A third finding is that weakening is not just a label. It appears to be an early-warning signal. For expectations that were eventually retired, the weakened event preceded retirement by a measurable amount: about 19.8 trading days on average in E-001 and 13.5 days in E-002.

The average lead time from weakened to retired was roughly two to three trading weeks, across both families and both starting dates.

That does not make weakening a perfect predictor. The observed lead-time distribution ranged from a few days to several weeks. But it does suggest the system is doing more than labelling a retirement after the fact. It is picking up deterioration before the expectation fully breaks.

The pattern held at a second starting date

The most important question after the first run was whether these results were artifacts of one T0. I reran the replay starting February 10, 2026 for both families. The broad patterns held.

run	born	durable	weakened	incomplete	% durable @ 30D
E-001 · T0 Nov 19	7	1	1	5	50%
E-001 · T0 Feb 10	9	2	1	6	67%
E-002 · T0 Nov 19	4	1	0	3	100%
E-002 · T0 Feb 10	3	0	0	2	0%

E-001 consistently produced more expectations than E-002 across both T0s, which suggests the hardware/software family is structurally noisier while the divergence-cluster family is more cohesive. All four parent expectations across the two families and two T0s survived their replay windows alive. The children remained much noisier than the parents.

The architecture-level result appears reproducible: the system can maintain broad expectation continuity over time, but its narrower descendants are far less reliable.

What this is and isn't

That is the part that feels important to me. The original idea was never “can we generate a lot of clever follow-on questions?” It was “can we make the system’s evolving expectations observable?” The expectation-field replay is the first artifact that actually answers that question.

It lets me ask: what did topicspace believe about the hardware/software gap on each day in this window, when did that belief weaken, when did it split, which narrower interpretations survived, and which were retired? I could not ask that cleanly in the question-graph version, because the graph was centered on questions and candidates rather than on the expectation itself. Re-centering expectations as first-class objects was the necessary correction.

What this does not prove is that the expectations were externally right. The current evaluator tests structural persistence, not truth.

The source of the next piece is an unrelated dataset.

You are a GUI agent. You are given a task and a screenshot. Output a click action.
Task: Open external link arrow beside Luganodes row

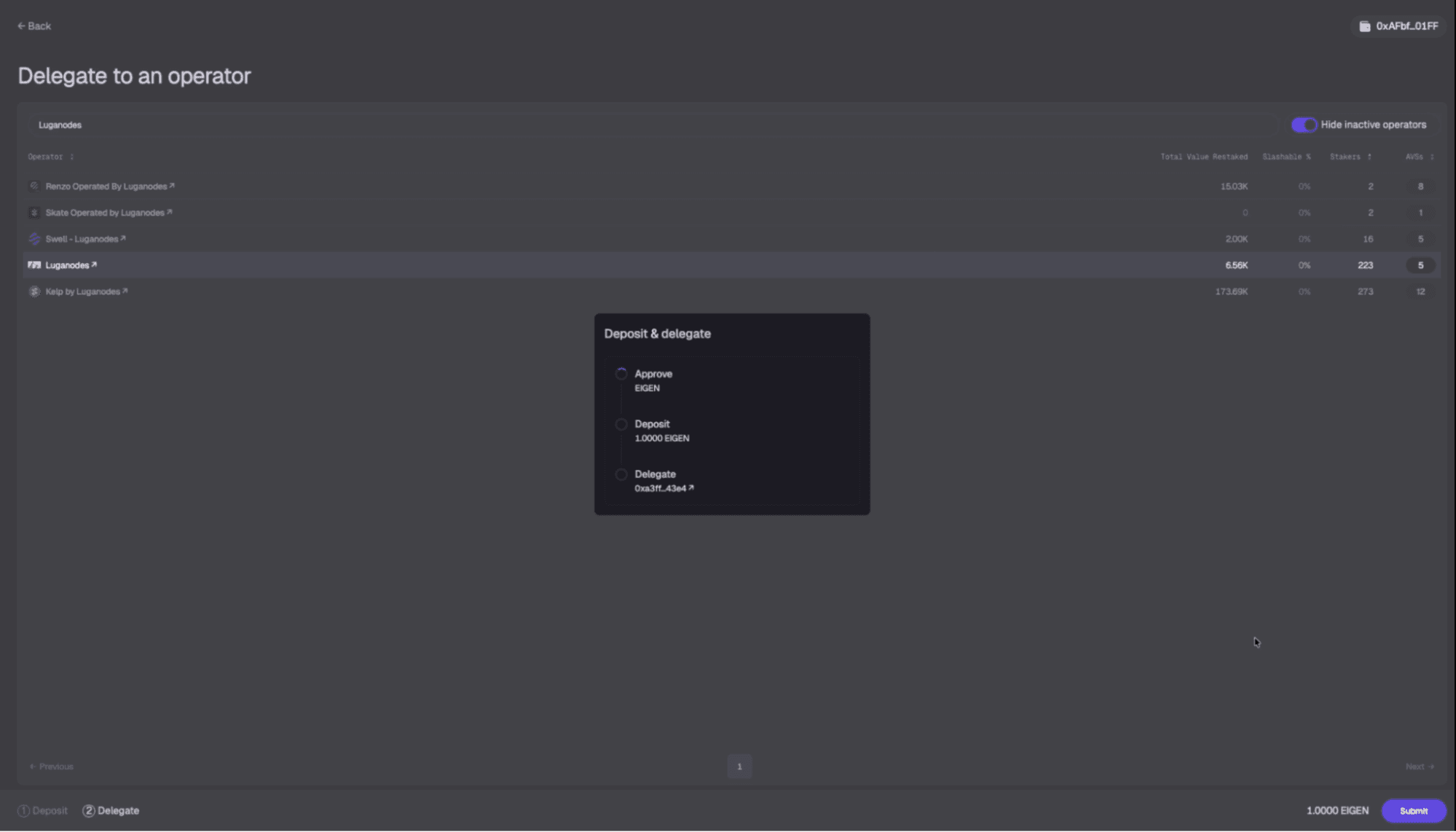pos(94,264)
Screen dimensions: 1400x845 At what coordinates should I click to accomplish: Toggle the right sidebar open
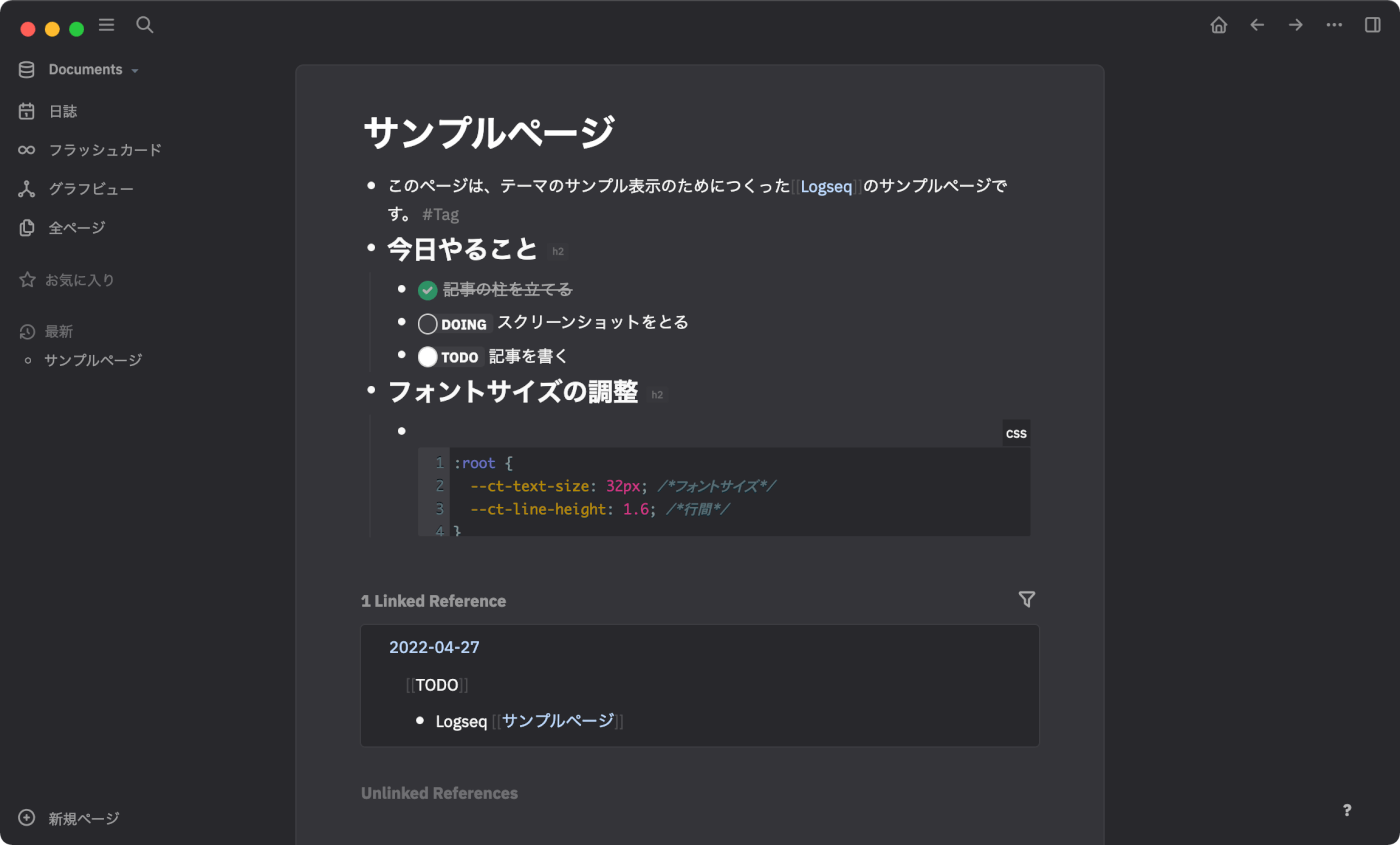click(1372, 24)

It can tell me that an expectation stayed coherent, that weakening preceded retirement, and that broad frames survived where narrow ones did not. It does not yet tell me whether surviving expectations tracked reality well enough to be useful beyond internal coherence. That remains the next layer. The current system is better at maintaining an evolving belief trace than at proving the external correctness of that belief trace.

Still, that is enough to say something meaningful. topicspace now appears capable of maintaining continuity of understanding across changing conditions in a way that is explicit, inspectable, and falsifiable. The strongest objects are broad expectations formed at T0. They can weaken, recover, and spawn narrower children without being silently overwritten. The weaker objects are the children themselves, many of which do not last. That may not be a flaw. It may be the honest shape of belief in a noisy field: durable broad frames surrounded by many short-lived attempts at refinement.

The expectation-field replay suggests that topicspace is better at maintaining broad, evolving expectations over time than at producing many durable narrow refinements — and that is much closer to the original idea than the question graph ever was.

Epilogue · where these expectations stand today

Six months after the original T0, both initial expectations have now broken. More importantly, they broke in different enough ways that the difference is itself a finding. The Feb. 10 T0 ran forward into late April and early May; this is what the two cohorts look like as of 2026-05-12.

E-001 broke compositionally

The original framing was broad: hardware would outperform software. By the end of the Feb. 10 replay window, the expectation’s supporting share had fallen from 1.00 to 0.07. Only CEG still backed the original frame.

What happened is more interesting than simple failure. Hardware did not lose as a bloc. It split internally.

The names that anchored the bullish T0 framing — the AI-infrastructure complex of ASML, AVGO, ANET, VST, CEG, and MRVL — are now mostly in DIVERGENCE or REPRICING: positive narrative, negative price. Meanwhile the names that were neutral or weak at T0 — MU, INTC, AMD, DELL, and SMCI — are the ones actually leading on price.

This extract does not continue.